Enunciado ->
De acordo com a resenha sobre O Filho do Coveiro, o que despertou o fascínio por cemitérios mencionado no texto?

Texto fornecido ->
━━━━

“Ninguém gosta de pensar na
morte, o que vem a ser uma ironia e uma incoerência, visto que sua certeza é
uma das poucas verdades que todo ser humano irá encontrar num breve piscar de
olhos. Ela é implacável, como dizem, inflexível, rigorosa e surpreendente.
Reduz-nos a um conto ligeiro, na maioria das vezes esquecido pela posteridade.”
(pág. 17)
É verdade, mais do que comprovada, a minha
paixão pela literatura, bem como também é verdadeiro o meu excêntrico fascínio
por cemitérios. Fascínio esse despertado pelas visitas guiadas ao Cemitério do
Bonfim, como é popularmente conhecido. Eu nunca, porém, cogitara a
possibilidade de, um dia, esbarrar em uma obra que aliasse essas duas paixões,
até conhecer O Filho do Coveiro, obra
do mineiro Marcos Mota.
Com a metáfora do jovem que, habitando uma
cafua no terreno de uma Catedral, busca superar-se e viver a inigualável
experiência do amor e da ascensão social, O
Filho do Coveiro nos conduz à reflexão de que é possível estar vivo mesmo
que entre os mortos. Mesmo que sejamos produtos do meio, somos dotados do
livre-arbítrio que nos possibilita assumir tons distintos dos quais nos cercam.
E, estendendo tal reflexão ao contexto contemporâneo, mesmo em meio às
superficiais relações virtuais, à pressa, às disputas, ao rápido acesso à
informação, a indivíduos que se esbarram e não se vêem e aos arranha-céus de
uma cidade cinzenta, é possível usufruir da oportunidade única que é a vida.
Como bem disse o autor em sua gentil
dedicatória, O Filho do Coveiro é uma
história de preconceito e superação, sendo o ponto alto da obra o fato de que a
transformação vivida e dirigida pelo introspectivo Edgar Pomer se dá justamente
por via dos elementos do mundo que outrora o aprisionava, como um breve
versículo bíblico. Com exceção da delicada Elizabete, não há salvação que venha
do mundo externo, o que resulta em uma bela lição para o leitor.

━━━━

Seção de dados ->

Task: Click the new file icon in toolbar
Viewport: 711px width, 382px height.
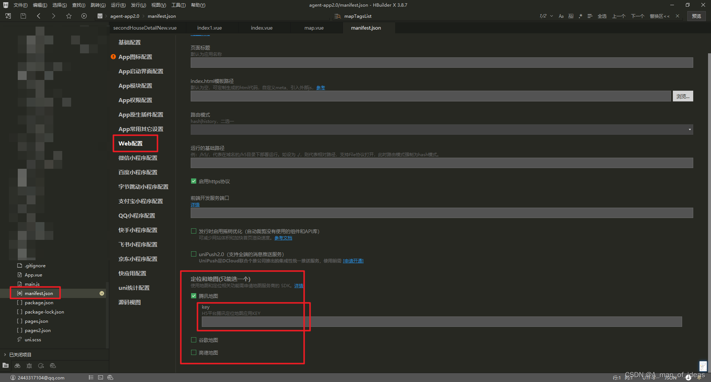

━━━━

Resultado ->
As visitas guiadas ao Cemitério do Bonfim.